Implementation and Early Impacts from the TechHire and Strengthening Working Families Initiative Randomized Controlled Trial
The H-1B visa program, established in 1990 by Congress, allows employers to hire individuals from outside the United States to work in “specialty occupations” (such as science, technology, engineering, mathematics, health care, business, financial services, or life sciences) on a temporary basis. In 1998, a user fee was added to fund scholarship and training programs that develop the skills of the existing U.S. workforce in high-demand fields that employ large numbers of H-1B workers. Those fees have underwritten more than $1 billion in technical skills training programs managed by the U.S. Department of Labor (U.S. DOL) and designed to reduce or replace the need for importing skilled labor from other countries.
Two grant programs funded through this authority and administered by the U.S. DOL, launched in 2015 by President Barack Obama, are H-1B TechHire Partnership Grants (TechHire) and the Strengthening Working Families Initiative (SWFI). These grant programs were designed to provide funding, through a competitive application process, for programs that would make training more accessible to individuals who might otherwise experience barriers to training and employment; provide support services that address the unique and varied challenges facing these individuals; and offer a range of training strategies, including accelerated training and online options, to address skills deficits. These local programs were expected to prepare disadvantaged individuals for “well-paying middle- and high-skilled jobs in high-growth H-1B industries.” Additionally, SWFI program grantees were expected to undertake activities with key stakeholders across the child care, workforce, and human services systems to streamline access to child care for disadvantaged workers.

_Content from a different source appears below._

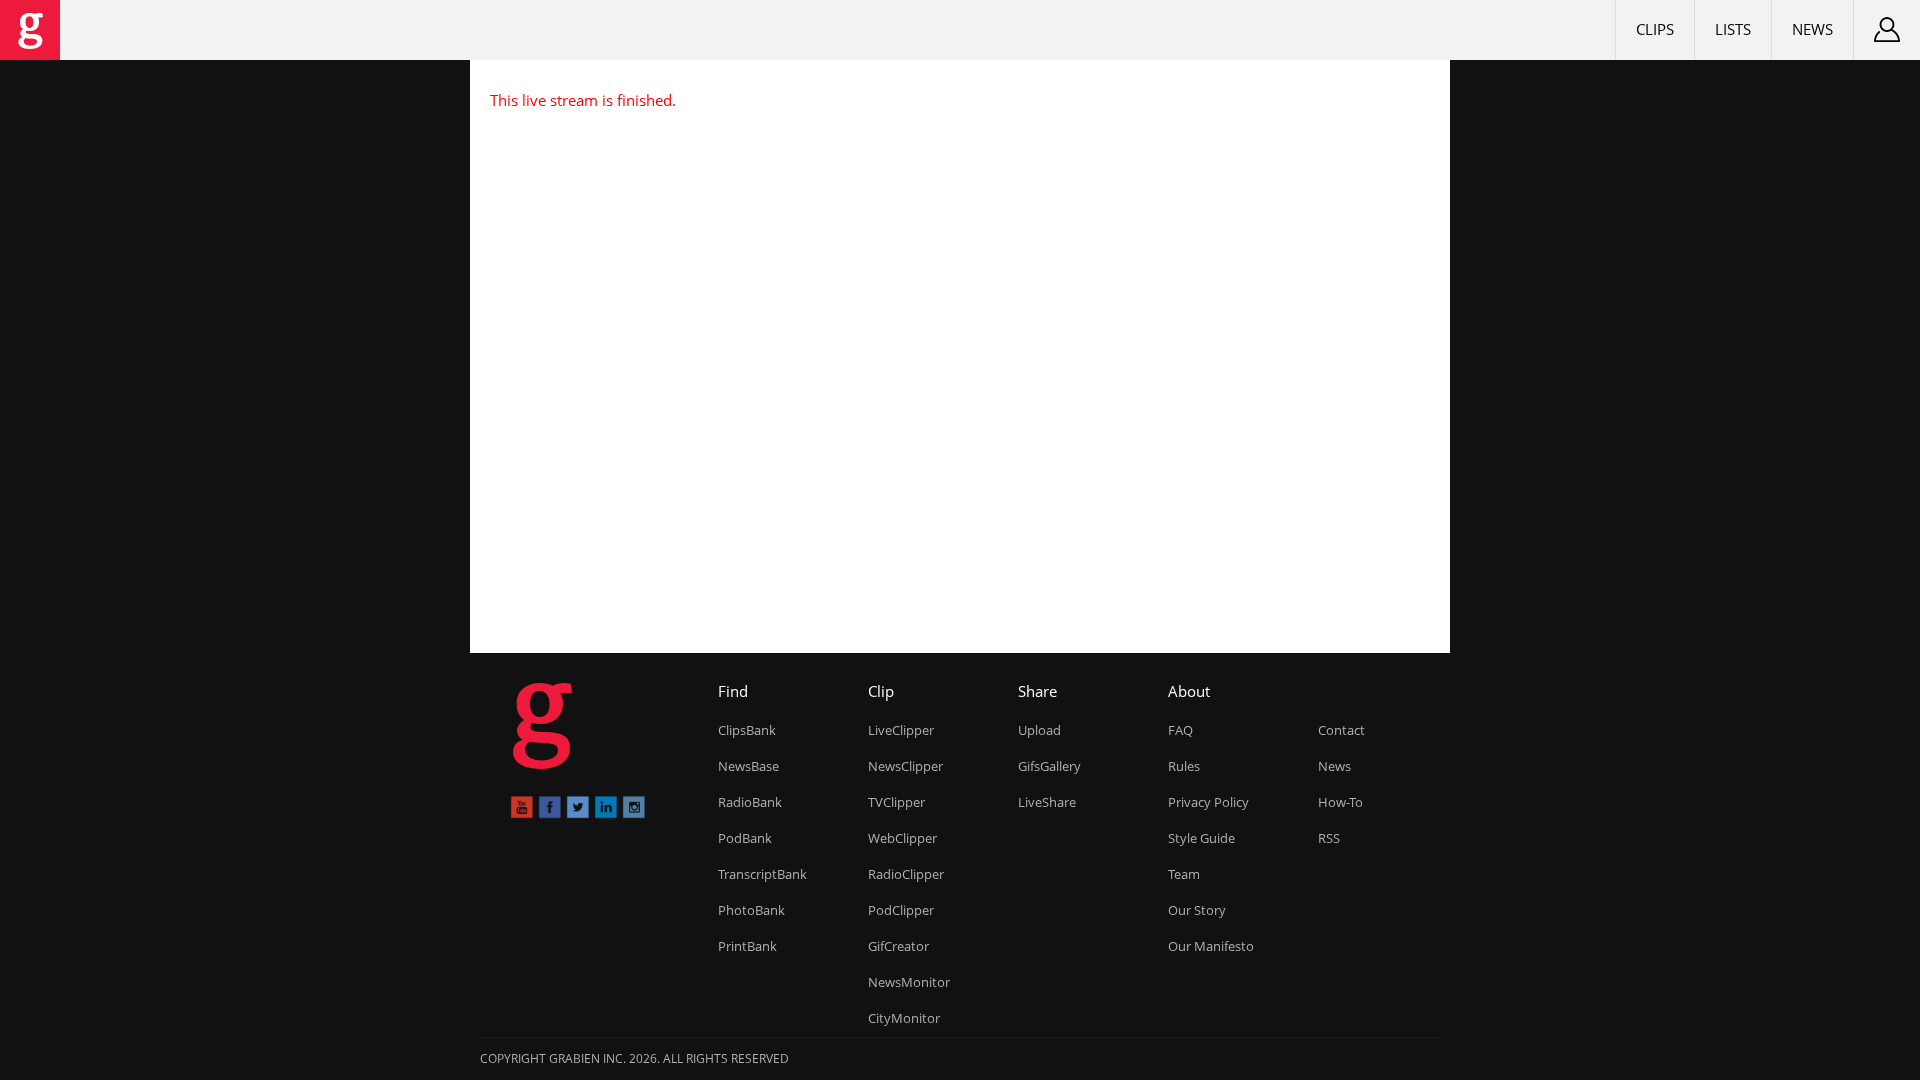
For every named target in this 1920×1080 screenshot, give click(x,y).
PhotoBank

The opportunity to develop such programs and apply for TechHire and SWFI grants was open to partnerships consisting of workforce agencies, education and training providers, and business-related nonprofit organizations. In June 2016, the U.S. DOL Employment and Training Administration awarded 39 TechHire grants providing services in 25 states and 14 SWFI grants providing services in 13 states. Programs were expected to operate for four years, roughly from June 2016 to June 2020.

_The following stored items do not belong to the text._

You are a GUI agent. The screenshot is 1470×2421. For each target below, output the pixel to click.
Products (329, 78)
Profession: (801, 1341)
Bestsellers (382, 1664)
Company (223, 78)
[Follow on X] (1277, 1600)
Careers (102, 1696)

In September 2016, the U.S. DOL Chief Evaluation Office awarded Westat, with MDRC, a contract to conduct an evaluation of the 53 TechHire and SWFI programs (the Westat/MDRC team is referred to in this report as the “evaluation team”). The evaluation comprises an outcomes and implementation study conducted by Westat of all 53 TechHire and SWFI programs, making use of surveys and interviews with program directors and key partners, as well as a randomized controlled trial (RCT) conducted by MDRC of a small subset of the programs—three TechHire programs and two SWFI programs. The RCT officially launched in the first program in April 2018 and in all five programs by September 2018, about two years after the programs received their TechHire and SWFI grant awards and began operating.

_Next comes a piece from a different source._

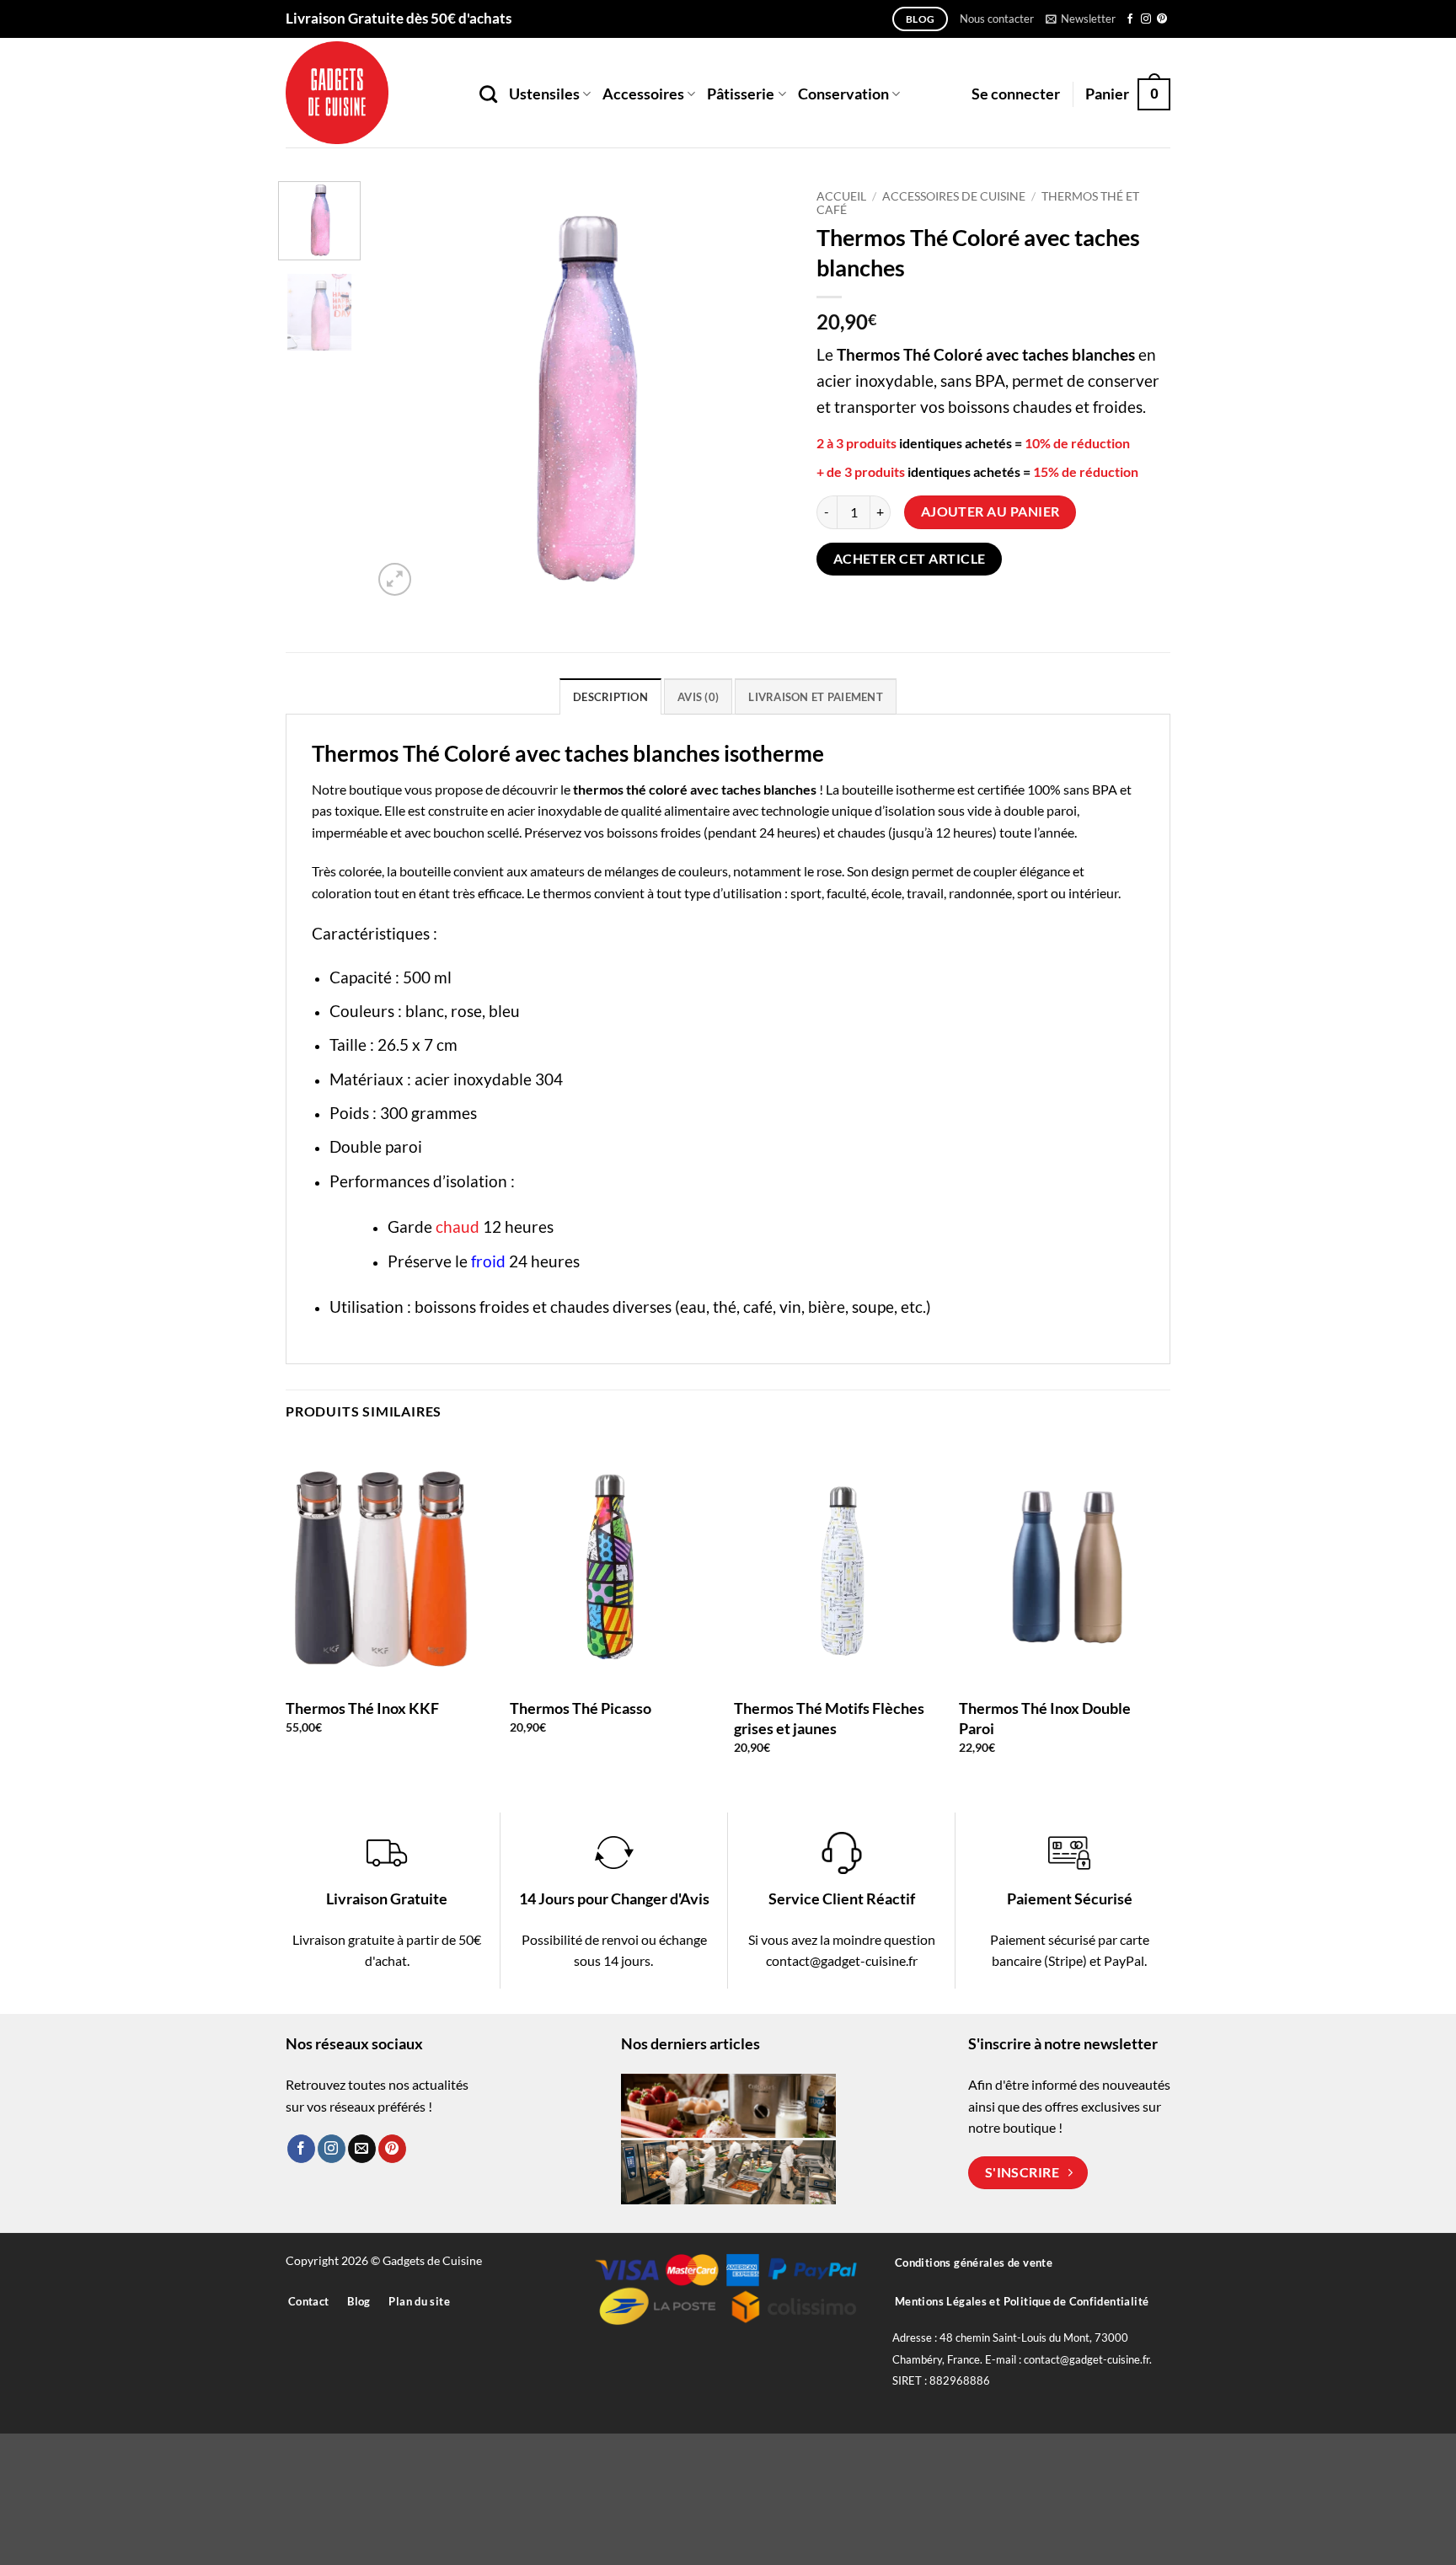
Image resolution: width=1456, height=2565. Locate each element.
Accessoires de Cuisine (953, 196)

The RCT is assessing the extent to which TechHire and SWFI’s combination of training, case management, and support services helped people increase their employment and earnings over and above what they would have achieved in the absence of these programs. It is also looking at whether these programs led people to obtain the kinds of middle- to high-skilled jobs that the grant programs intended and to receive more support—including child care—than those who were not in the programs. The results of this evaluation, including the study of all 53 programs and the smaller RCT of five of the programs, were intended to help federal, state, and local policymakers learn whether the combinations of job training approaches, case management, and support services offered across the programs helped disadvantaged people secure employment in high-demand sectors and increase their earnings.
This report focuses on the implementation and short-term impacts of TechHire and SWFI—capturing between 7 and 14 months of follow-up—in the five programs that participated in the RCT.